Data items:
------------------------------------------------------------------------
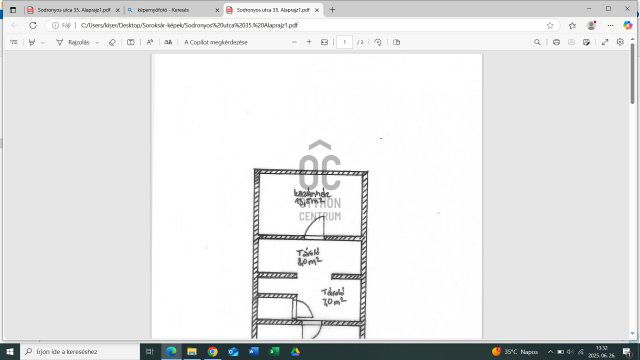The width and height of the screenshot is (640, 360).
Task: Print the PDF document
Action: pyautogui.click(x=556, y=42)
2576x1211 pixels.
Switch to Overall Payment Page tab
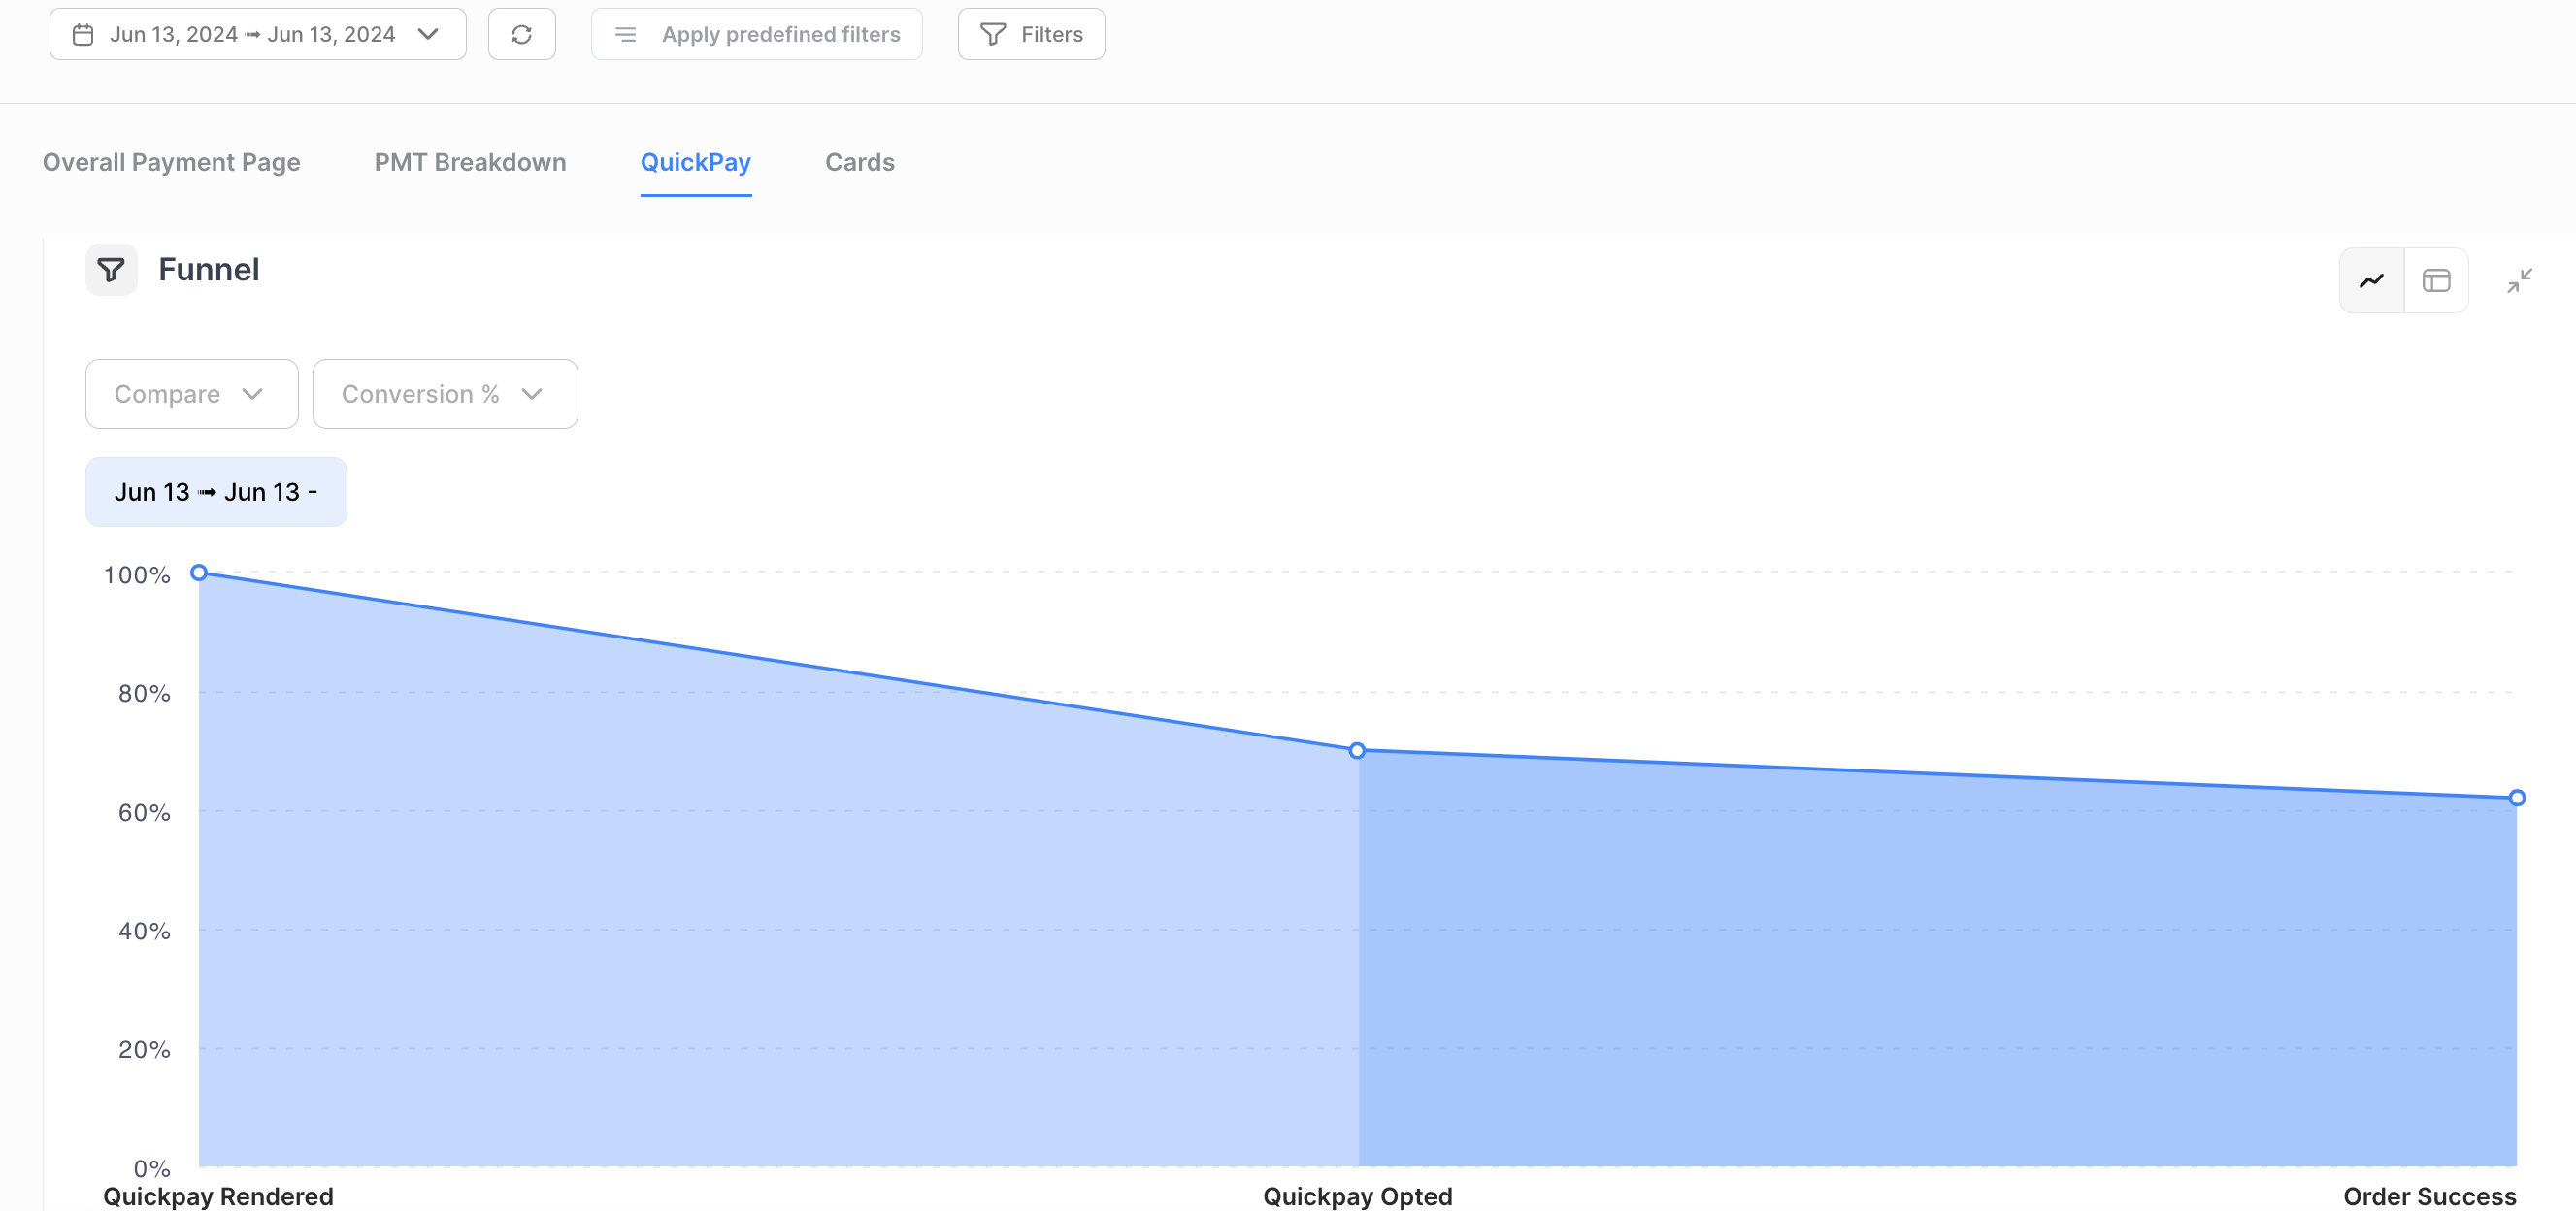point(171,162)
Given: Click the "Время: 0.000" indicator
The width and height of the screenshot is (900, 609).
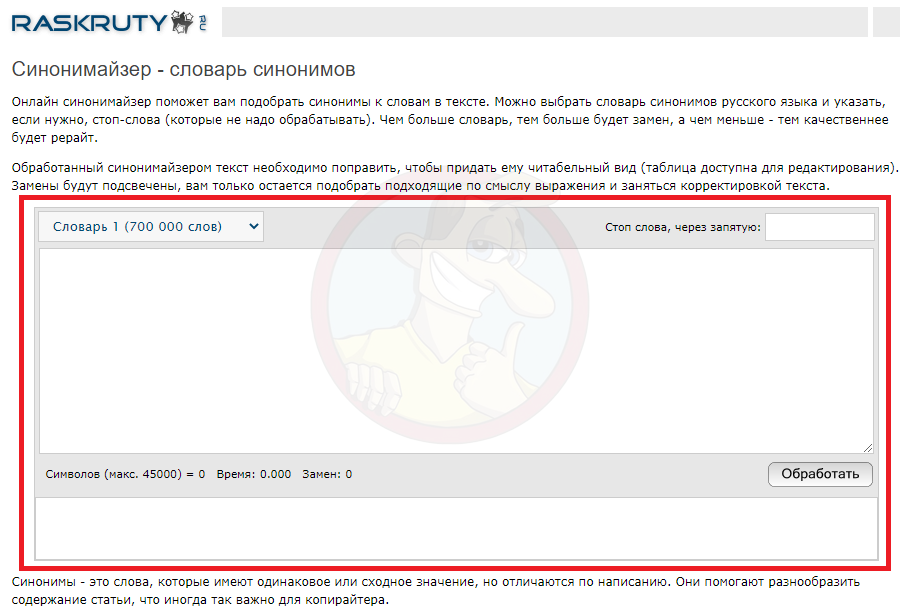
------------------------------------------------------------------------
### Short exercise
Copy every line of the records word for word, leaving out the pictures.

### Result of this exercise
The width and height of the screenshot is (640, 360).
Task: Print the PDF document
Action: pyautogui.click(x=556, y=42)
2576x1211 pixels.
Switch to Overall Payment Page tab
point(171,162)
Given: Click the "Время: 0.000" indicator
The width and height of the screenshot is (900, 609).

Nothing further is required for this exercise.